▸ Directions
a) In the excerpt about the dying father, whose death does the narrator mention when asking where this energy was before?
b) Resume the excerpt about the dying father, picking up right after its final sentence.
-- Excerpt to read start --
But now, things are different. This time, they’re not asking me to meet him just because. They’re saying he’s dying. “It would mean a lot to him and you’ll regret it if you don’t. This is your last chance,” they say.

But the thing is, he hasn’t asked for me. Not once. They keep talking about forgiveness, but how do you forgive someone who hasn’t even acknowledged their wrongs? If he had called for me himself, if he had said, “I want to see my son before I die,” maybe I would feel something. But he hasn’t.

And that tells me everything I need to know.

I know people think I’m being harsh. That I should be the “bigger person” and let go of the past. But I’m tired of being told that my feelings don’t matter just because someone is dying. Where was this energy when my mother died? When I was a child wondering why my father didn’t love me enough to stay?
-- Excerpt to read end --
-- Material provided start --
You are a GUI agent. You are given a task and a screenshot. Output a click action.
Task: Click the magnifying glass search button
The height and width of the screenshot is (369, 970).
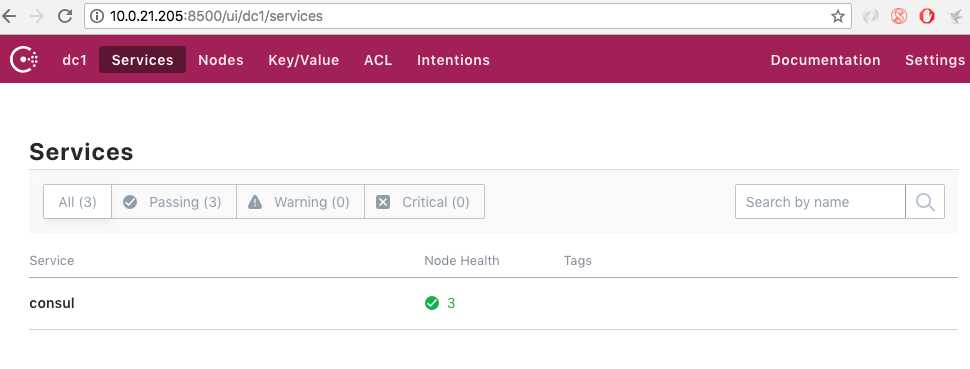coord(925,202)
-- Material provided end --
▸ Response list
a) The narrator's mother's.

b)
Forgiveness isn’t something you force. It’s not a button you push because it’s convenient for other people.

I’ve made my decision. I won’t be going. Not because I hate him, but because I’ve lived my whole life without him, and I’m not about to change that now just because time is running out. If he had truly wanted my forgiveness, he would have asked for it when he was still strong, not when he had no choice left.

I refuse to be pressured into a moment that’s not mine to create. And if he takes his last breath without ever seeing me, then so be it.